Nevertheless, it is apparent from the Supreme Court's repeated references to medical information or medical care that, while the nature or content of the records may not be determinative, it is a relevant factor. The Court stated that "a parent is entitled to information about the medical care a child is receiving so that he or she may make appropriate decisions for the child...". Moreover, under the Constitution, both partners in a marital family are presumed to be acting in the best interests of their child; this presents difficulties where, as in this case, it is not at all clear that both parents are acting in accord. The McK case indicates that reluctance by one parent or guardian to agree to give access to a child's records, is not, in and of itself, sufficient to rebut the presumption to which a parent is entitled. However, in McK , the mother of the child was deceased and the records related to the child's treatment for a viral infection. The circumstances of the McK case are therefore distinguishable from those in this case.
It is not disputed that the applicant is the parent of the child whose personal information appears in the records described above in the context of that child being in State care under a Care Order. The applicant strongly disputes the Agency's implication in its decision that Court proceedings arising from an application for guardianship of his children resulted in findings against him. The Agency confirmed to the Investigator that its comments on guardianship were not intended to refer to the situation concerning the older of the children.
The circumstances in this case include the undisputed existence of a Care Order made by the Court and the child's foster care placement which is ongoing, It is important that any information relating to a child in care - even, for example, that which discloses the fact that they are the subject of a Care Order - must be treated with caution so as to protect the privacy interests of the child. I take the view that provision of the particular records listed above would not enhance the applicant's capacity to make "appropriate decisions for the child". I must bear in mind that the release of the records under FOI has the potential to impact negatively on the best interests of the child having regard to their age, and the circumstances of their life to date. I cannot ignore the views of child protection professionals consulted by the Agency and the wider circumstances apparent from the records as a whole.

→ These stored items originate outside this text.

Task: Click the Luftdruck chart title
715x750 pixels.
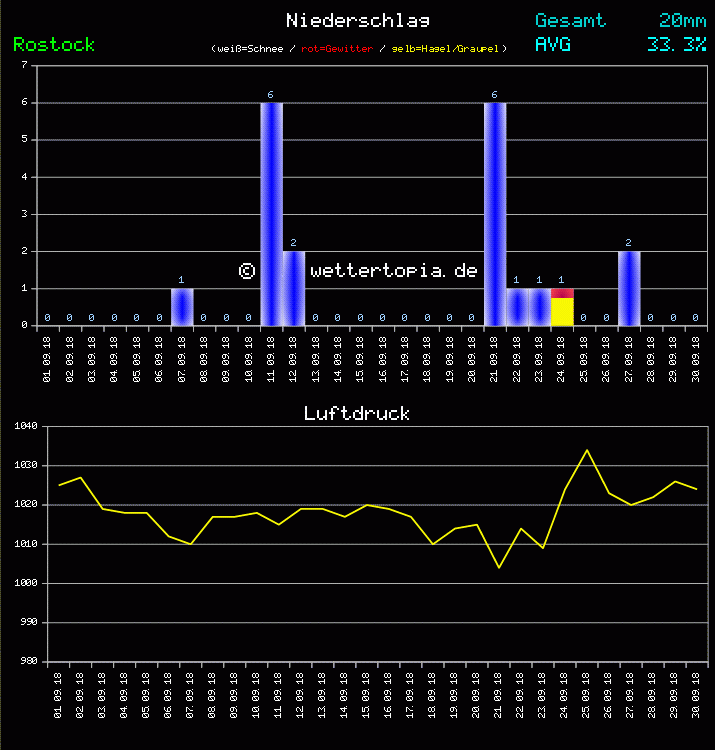Action: tap(357, 413)
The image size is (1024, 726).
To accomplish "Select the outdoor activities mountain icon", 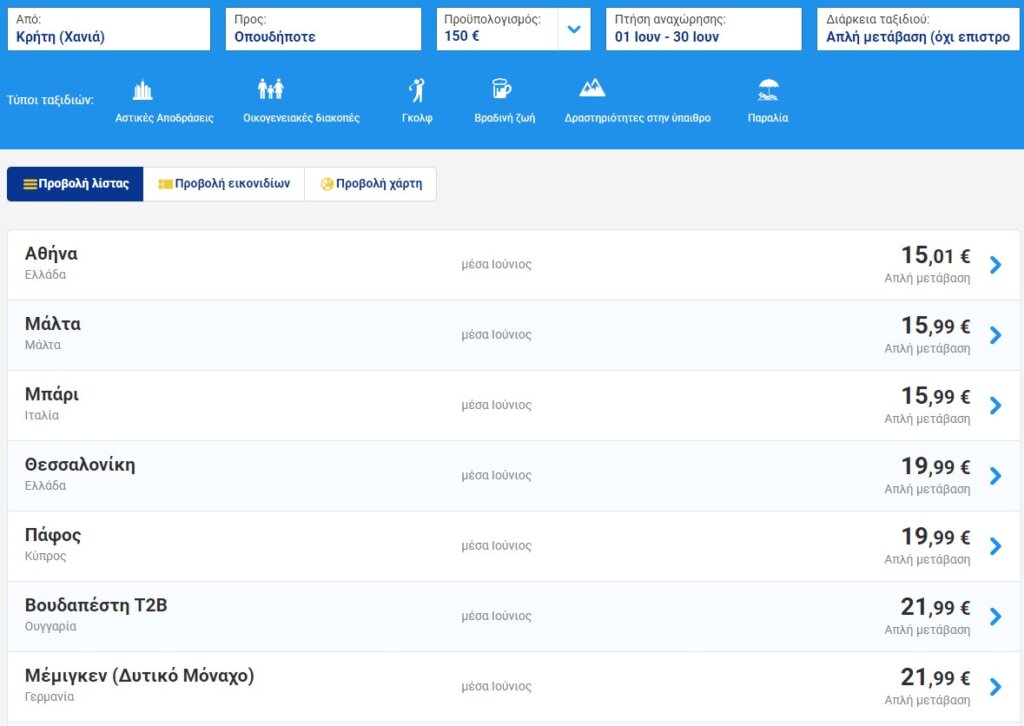I will pos(592,89).
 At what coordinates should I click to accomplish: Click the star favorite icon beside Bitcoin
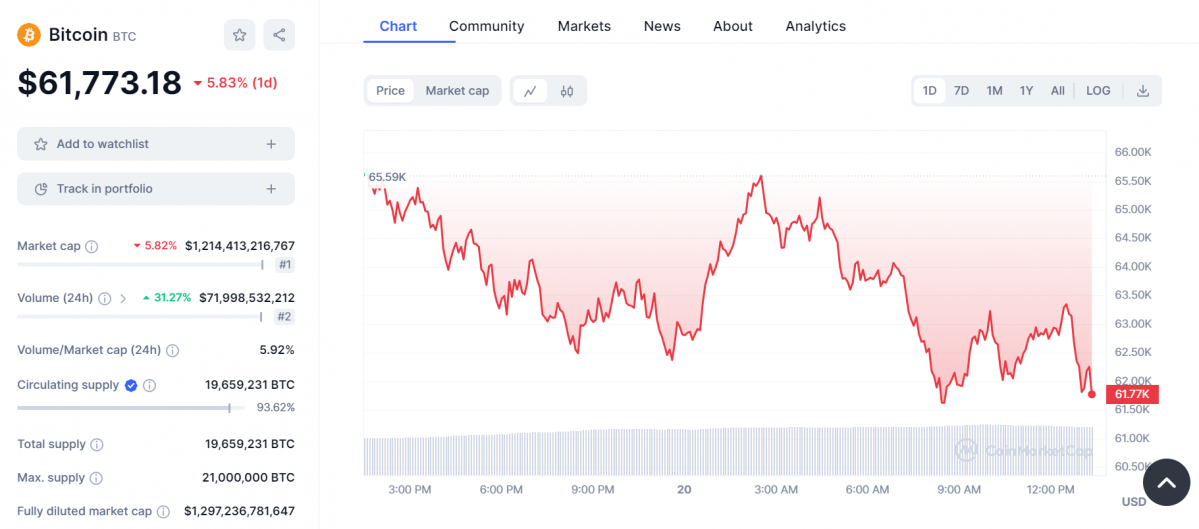pyautogui.click(x=239, y=35)
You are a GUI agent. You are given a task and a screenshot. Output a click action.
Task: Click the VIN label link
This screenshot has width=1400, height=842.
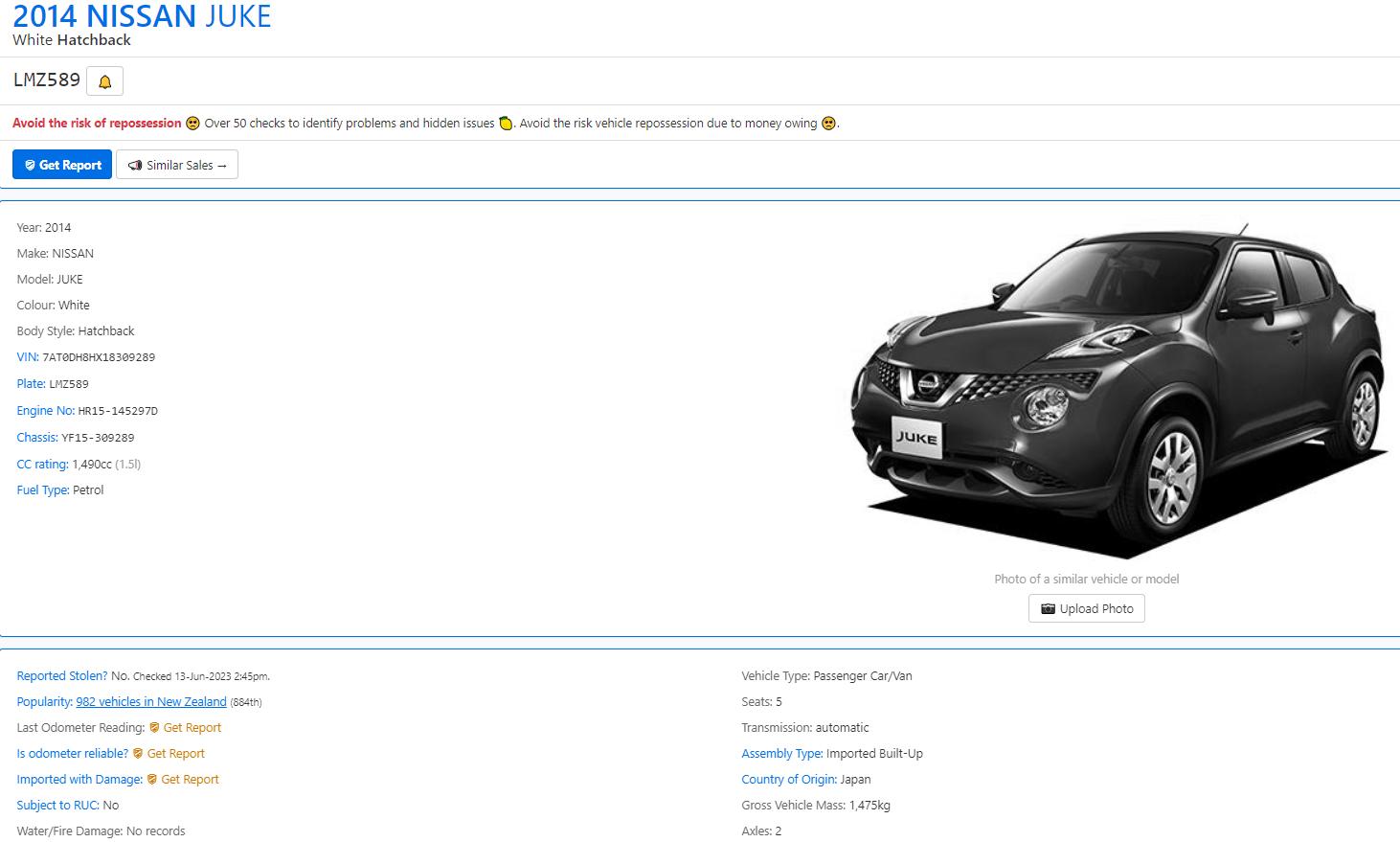[x=27, y=357]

Having considered the matter carefully, I find in the circumstances of this case that the best interests of the applicant's child will not be served by the release to the applicant of those records disclosing his child's personal information. I find that it is not appropriate to direct that those details be released under section 37(8) of the FOI Act.
Accordingly, I find that the Agency was justified in its decision to refuse access to all but one of the withheld records under section 37(1) and/or section 37(7) of the FOI Act. I direct that record 110 held in file 6(a) should be released in full to the applicant.
Having carried out a review under section 22(2) of the FOI Act, I hereby affirm the decision of the Agency with the exception of its decision on record 110 on file 6(a), which I direct for release.
Section 24 of the FOI Act sets out detailed provisions for an appeal to the High Court by a party to a review, or any other person affected by the decision. In summary, such an appeal, normally on a point of law, must be initiated by the applicant not later than eight weeks after notice of the decision was given, and by any other party not later than four weeks after notice of the decision was given.